I do give Donnelly credit, however, for at least acknowledging the existence of the FY 2011 $50 billion supplemental placeholder. Republicans on HASC conveniently omitted that detail while accusing the Obama administration of proposing a 26 percent cut in defense spending. That kind of math is Inhofe-ian in its spuriousness.
I’ll close by pointing out the irony that liberals’ rebuttal to the accusation that Obama is cutting defense spending has been “No he’s not. He’s actually increasing it.” Don’t most liberals think we could properly protect the United States with less defense spending? We’re not allowed to say that or what?Donnelly responds:
I appreciate Tavis Sharp's corrections to some of my budget math - the errors were due entirely to haste on my part.
A more substantive objection is that he entirely mischaracterizes my arguments about defense spending as a proportion of gross domestic product. I do not believe that there is any necessary link between the cost of adequate forces and any pre-defined slice of the American economy, or who else is spending what.
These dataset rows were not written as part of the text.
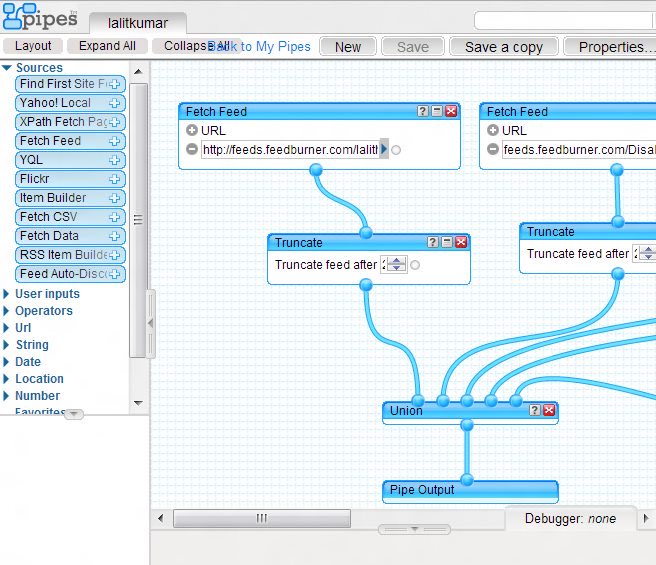Click the first Fetch Feed URL field
656x565 pixels.
pos(290,150)
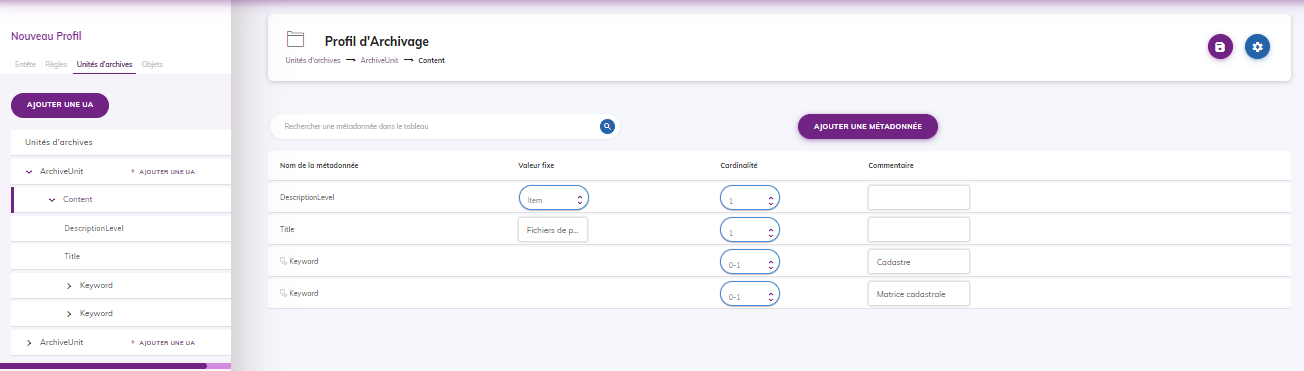Click the purple save icon button
Image resolution: width=1304 pixels, height=371 pixels.
click(1220, 47)
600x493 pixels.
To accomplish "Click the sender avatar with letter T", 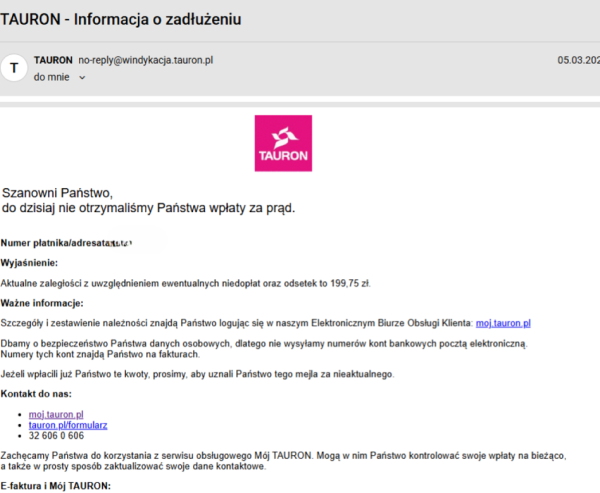I will tap(14, 68).
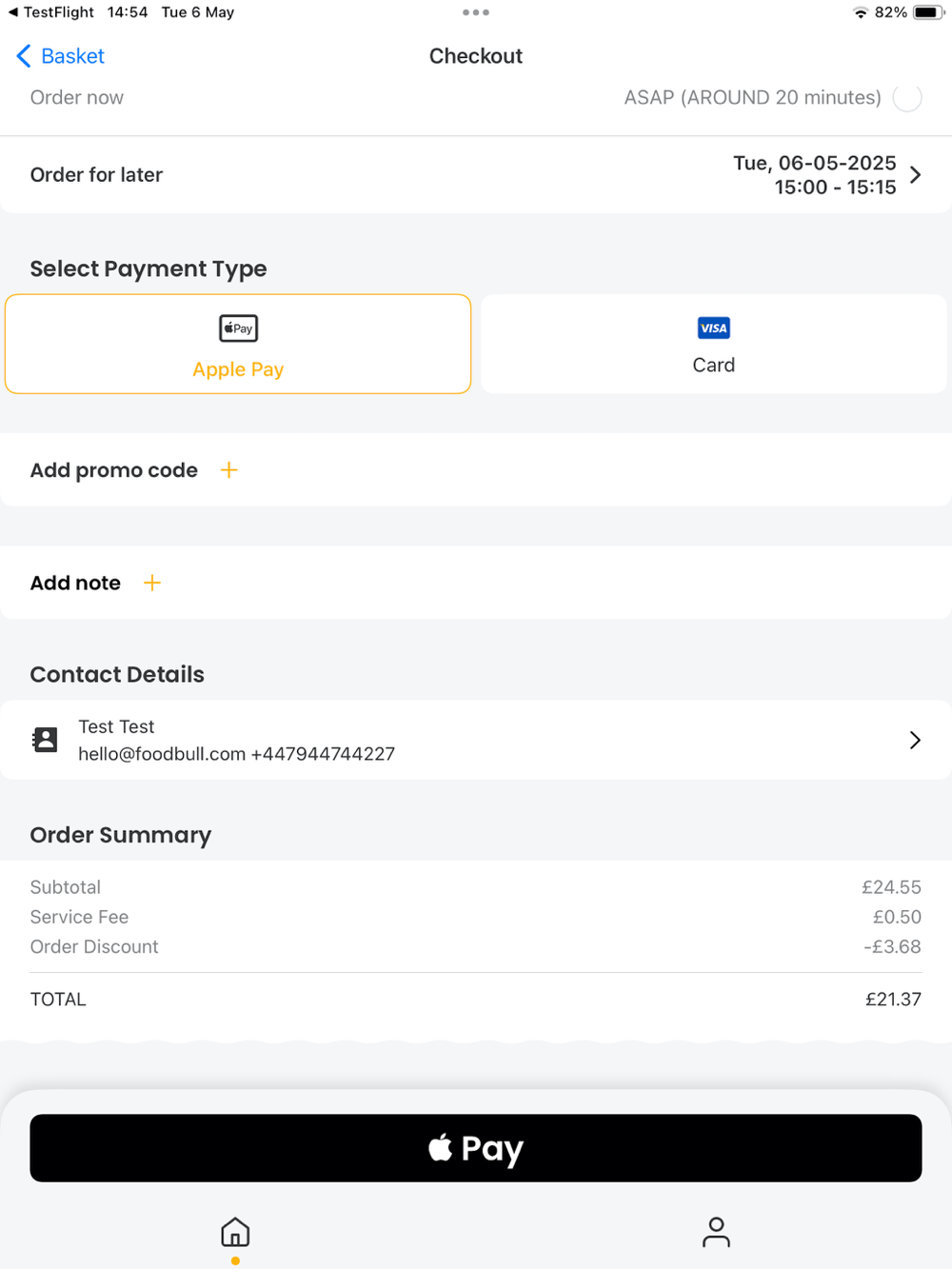This screenshot has width=952, height=1269.
Task: Tap the contact card icon
Action: tap(45, 740)
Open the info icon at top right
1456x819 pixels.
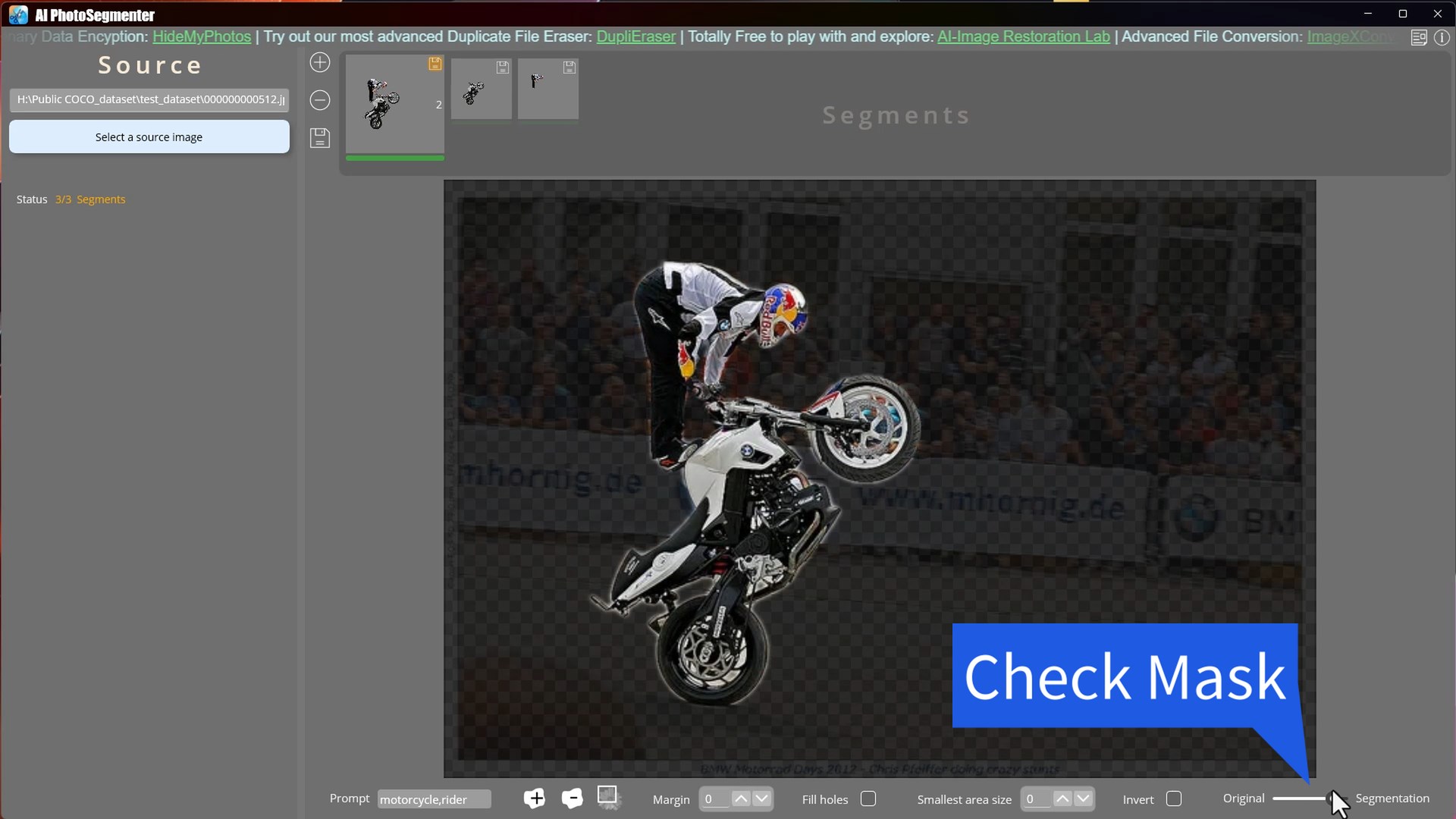(1442, 37)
The measure of GDP does however pertain to the issue of affordability, not just in the narrow year-to-year budgetary sense but also in the larger sense of sustainability. That is, if we need to spend 5 or 6 percent to build a large enough and capable enough force to meet what we think our strategic needs are, that's a level of spending that we can afford and continue to afford indefinitely - there's no threat to our standard of living, to our ability to shape a just society or of "imperial overstretch." Of course, that also assumes that social spending on the part of the federal government doesn't continue to consume an ever-expanding slice of the pie, but to reiterate: I see no reason why we can't afford a force that better meets our strategy rather than redefining our strategy to better suit the force. That latter approach would seem to me to repeat the errors of the Bush Administration.